## Begin
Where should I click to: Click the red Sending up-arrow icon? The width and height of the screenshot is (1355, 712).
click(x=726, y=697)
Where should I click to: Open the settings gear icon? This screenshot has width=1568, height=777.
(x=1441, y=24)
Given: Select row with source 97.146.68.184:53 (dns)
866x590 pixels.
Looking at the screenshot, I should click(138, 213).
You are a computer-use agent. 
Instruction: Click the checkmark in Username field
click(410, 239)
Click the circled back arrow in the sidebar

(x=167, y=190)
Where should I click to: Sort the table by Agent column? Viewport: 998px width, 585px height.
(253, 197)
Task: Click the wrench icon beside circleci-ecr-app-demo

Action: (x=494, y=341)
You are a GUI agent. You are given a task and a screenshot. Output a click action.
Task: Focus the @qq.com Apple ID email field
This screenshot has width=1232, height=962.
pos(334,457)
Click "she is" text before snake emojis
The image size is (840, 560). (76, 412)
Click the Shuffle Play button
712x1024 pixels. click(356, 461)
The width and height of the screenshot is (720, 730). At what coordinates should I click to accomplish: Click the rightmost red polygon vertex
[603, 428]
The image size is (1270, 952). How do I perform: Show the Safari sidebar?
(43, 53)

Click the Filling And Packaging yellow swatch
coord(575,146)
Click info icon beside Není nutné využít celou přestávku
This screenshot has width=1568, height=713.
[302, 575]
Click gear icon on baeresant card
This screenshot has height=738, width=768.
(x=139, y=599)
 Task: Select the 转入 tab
## End
● To be done
Reproduce every row above character for character, from the first line through the last.

● Exercise response
Where should I click to: Click the red Sending up-arrow icon? The width and height of the screenshot is (1355, 712).
click(x=726, y=697)
Where should I click to: Open the settings gear icon? This screenshot has width=1568, height=777.
(x=1441, y=24)
Given: Select row with source 97.146.68.184:53 (dns)
866x590 pixels.
Looking at the screenshot, I should click(138, 213).
You are a computer-use agent. 
Instruction: Click the checkmark in Username field
click(410, 239)
Click the circled back arrow in the sidebar

(x=167, y=190)
Where should I click to: Sort the table by Agent column? Viewport: 998px width, 585px height.
(253, 197)
Task: Click the wrench icon beside circleci-ecr-app-demo

Action: (x=494, y=341)
You are a GUI agent. You are given a task and a screenshot. Output a click action.
Task: Focus the @qq.com Apple ID email field
This screenshot has width=1232, height=962.
pos(334,457)
Click "she is" text before snake emojis
The image size is (840, 560). (76, 412)
Click the Shuffle Play button
712x1024 pixels. click(356, 461)
The width and height of the screenshot is (720, 730). At what coordinates should I click to accomplish: Click the rightmost red polygon vertex
[603, 428]
The image size is (1270, 952). How do I perform: Show the Safari sidebar?
(43, 53)

Click the Filling And Packaging yellow swatch
coord(575,146)
Click info icon beside Není nutné využít celou přestávku
This screenshot has width=1568, height=713.
[302, 575]
Click gear icon on baeresant card
This screenshot has height=738, width=768.
(x=139, y=599)
 Task: Select the 转入 tab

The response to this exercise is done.